MagneMotion

Issue Spring 13


Now, instead of an unyielding movement of products at the same speed past assembly stations, MagneMotion’s systems can provide more independent travel. It’s the difference between a 20-car train being pulled by an engine versus each car of the train being able to travel independently in either direction under its own power.

With linear synchronous motors (LSMs), products on vehicles with a passive permanent magnet array (secondary) interact with current driven through copper windings in a stator (primary) to create an electromagnetic field. The vehicle is then propelled by the electromagnetic field. The physical gap between the magnet array and the stator is a few millimeters. The speed of the movement is regulated by the amount of current applied to the copper windings, and the direction of travel is determined by the direction of electrical commutation.
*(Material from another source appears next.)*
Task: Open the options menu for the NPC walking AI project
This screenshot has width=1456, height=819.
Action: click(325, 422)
MagneMotion has refined a technology originally developed for mass transportation systems with the latest software and hardware and adapted it to the task of moving products through a manufacturing plant for assembly. The versatility, speed and density of that vehicle movement can reduce energy and real estate costs and speed production by running more products on the line in the same or less space than a previous line occupied. Because it propels the payloads using electromagnetic forces rather than through friction and physical contact, the system can operate through the stainless steel walls of an isolator or glovebox and handle hazardous or nuclear materials.

Versatility Demonstrated

The videos on MagneMotion’s websites show the versatility of movement possible with the company’s two industrial automation product lines, the MagneMover LITE (MM LITE) – which is designed for systems weighing 1 kilogram or less (2 kilograms using the MM LITE tandem puck) – and the QuickStick LSM, in which product line there are two different motors. The QuickStick 100 can handle loads from 2 to 100 kilograms and the QuickStick HT (for high thrust) can handle payloads up to 1,000 kilograms or more.
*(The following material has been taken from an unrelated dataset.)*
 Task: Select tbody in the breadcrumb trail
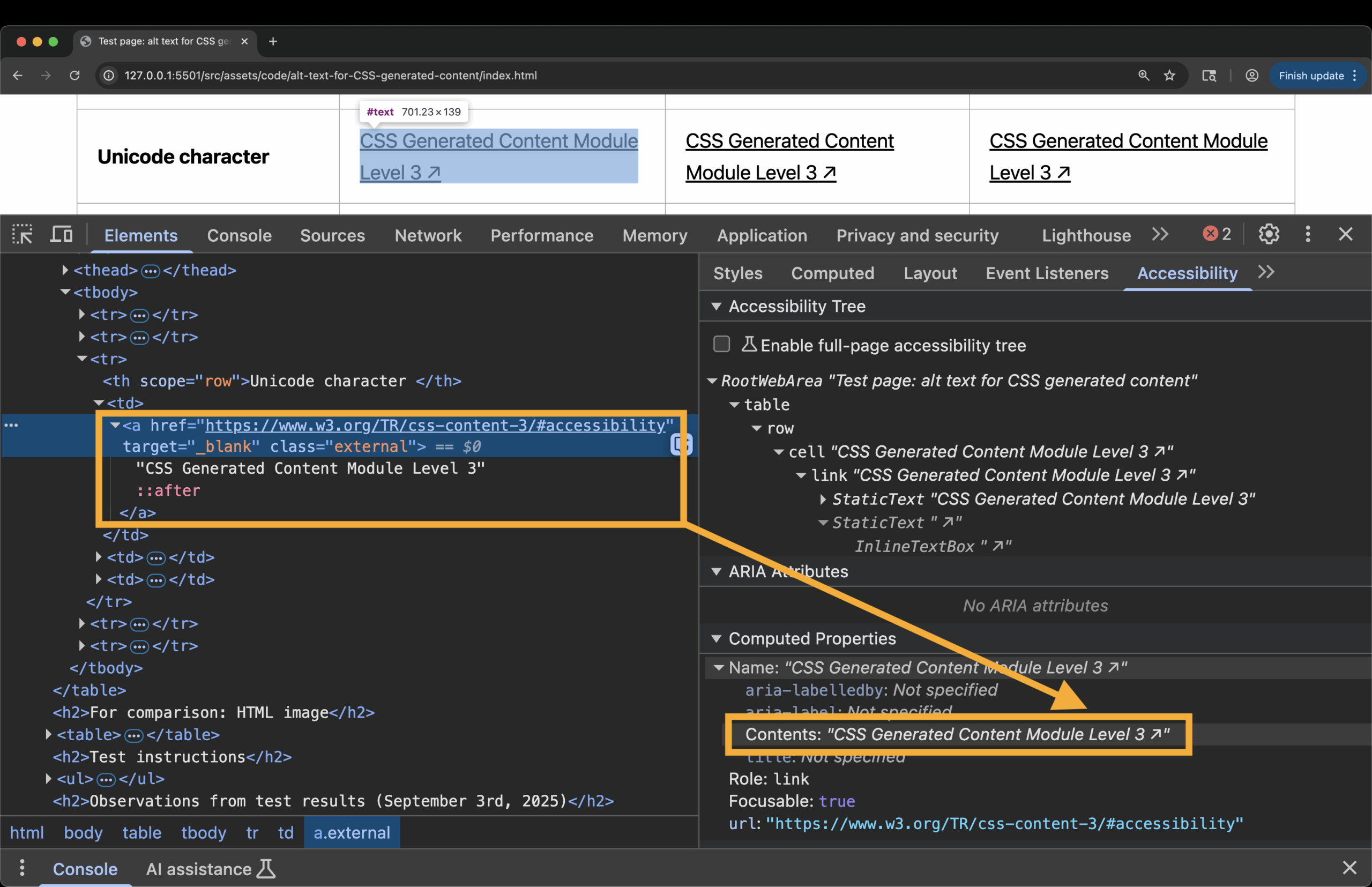[203, 833]
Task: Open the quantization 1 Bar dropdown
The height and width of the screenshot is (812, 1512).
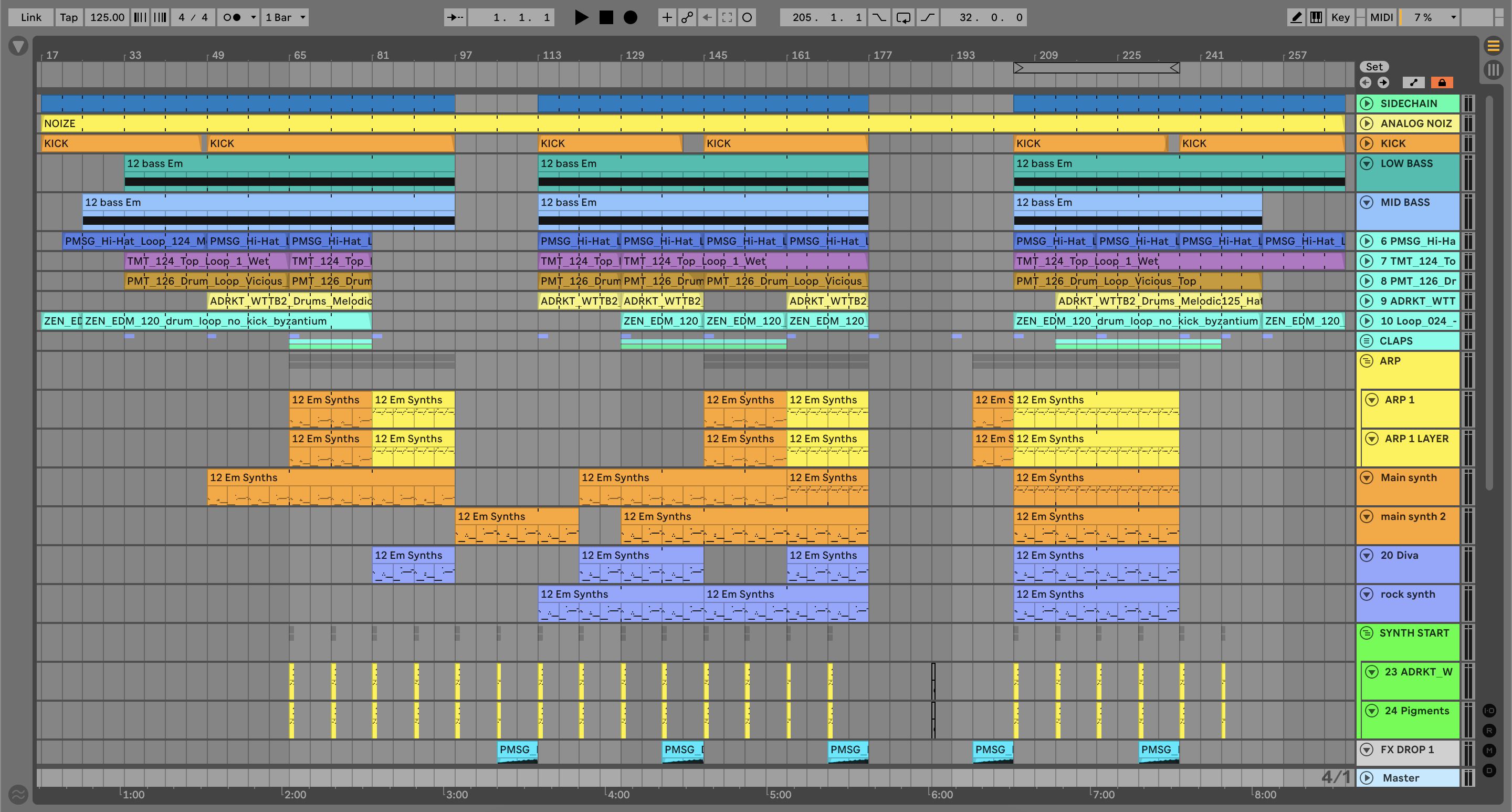Action: point(285,18)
Electrical current is applied only when a vehicle is being commanded to move or hold a position, not across the entire vehicle track, thereby saving energy. This is unlike a belt or chain conveyor – which might energize and move a 50-foot conveyor section to transport a single product a few inches – or worse yet, run constantly and hold products back with mechanical stops. A proprietary control system uses patented position-sensing technology so the system always knows where every vehicle is located.
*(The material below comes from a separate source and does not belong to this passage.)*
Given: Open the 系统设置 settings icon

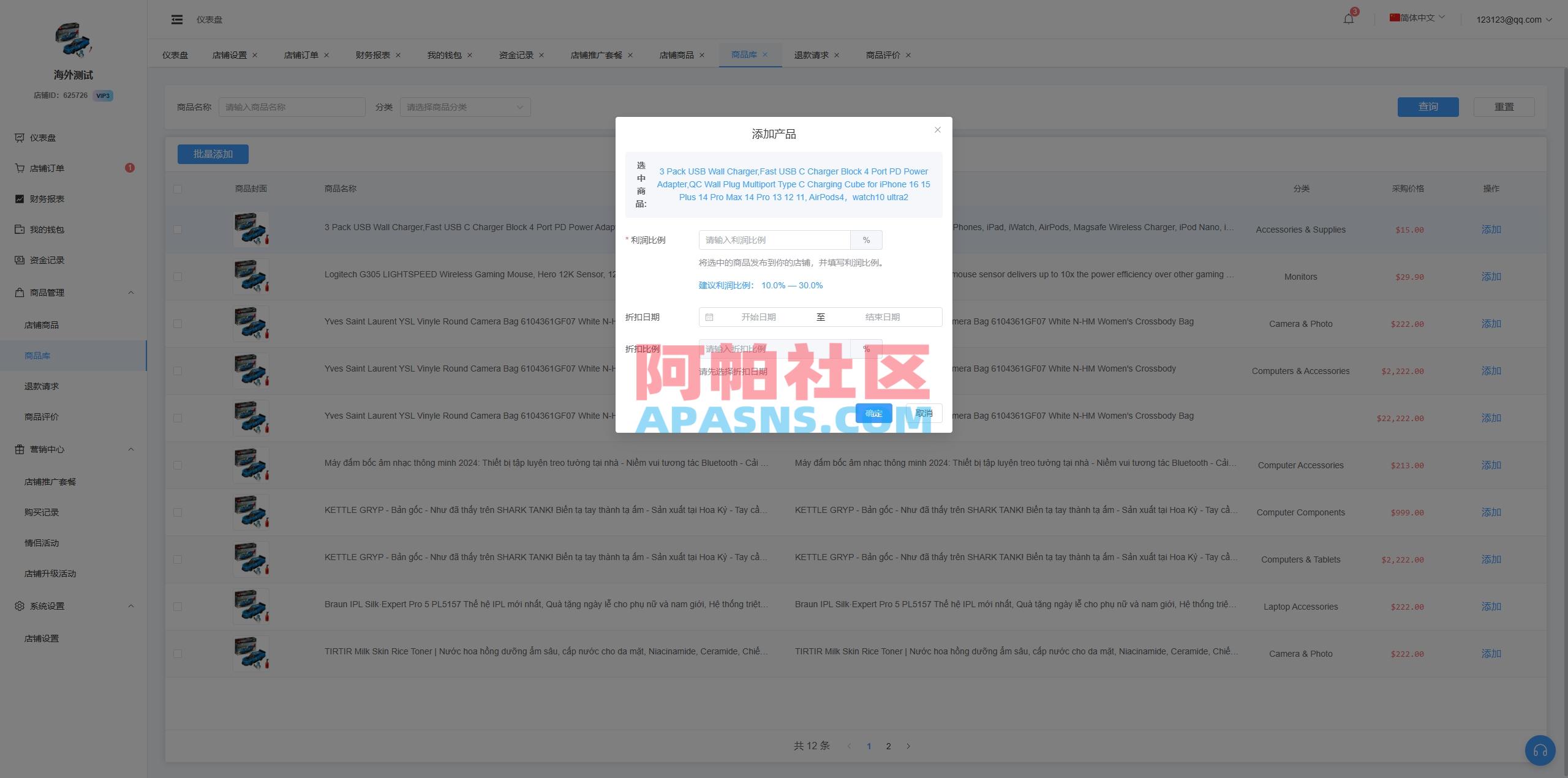Looking at the screenshot, I should pos(20,605).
“Not only can we have an unlimited length of guideway with merges and diverges and curves, but we also are able to have many vehicles along that fixed guideway and know where they are at all times,” MagneMotion President and CEO Todd Webber declares. Each vehicle is moving under its own commanded profile and travels independently of other vehicles in the system, he says.

“Ours is really what we call a long stator linear motor transport system,” Webber explains. “MagneMotion’s systems can replace traditional conveyors, monorails, automatically guided vehicles or walking beams used in assembly and material handling. They also can be integrated with existing conveyor systems.

“It’s a frictionless drive system, which requires less maintenance than traditional systems,” Webber points out. “There are no belts or chains to wear. LSM technology offers greater control, greater throughput and more reliability. It all adds up to improved performance.”

Mandate to Innovate

The privately held MagneMotion was founded in 1996 by a group of engineers from Massachusetts Institute of Technology. “What we’re doing today wasn’t even possible when we first started out,” Webber maintains.

Advances in microprocessor speed, permanent magnet technology and the lowered cost of electronic components due to the auto industry’s greater use of them have combined to make MagneMotion’s current technology feasible and affordable.

“Our customers are constantly being challenged to make more for less,” Webber points out. “Our best customers are typically those that have a corporate mandate to innovate and improve processes, throughput and quality in the manufacturing process.”

Among the companies using MagneMotion systems are leaders in the medical device manufacturing, pharmaceutical, automotive, mining, consumer goods, solar panel, semi-conductor and packaging industries.

Cost is always a consideration when comparing manufacturing systems, and frequently an educational process is required for customers to understand all the possibilities of the company’s new approach. “If you make a one-to-one comparison between conveyor and linear synchronous motor technology, the upfront investment may be higher,” Webber states.

“However, if you look at the total cost of ownership and benefits – customers realize a significant reduction in third-party hardware and software with our systems while increasing throughput – we typically come out ahead of the competition,” he adds. “Customers who take a longer view and quantify the benefits of greater throughput, reliability, and maintainability quickly realize the advantages of our LSM transport systems.”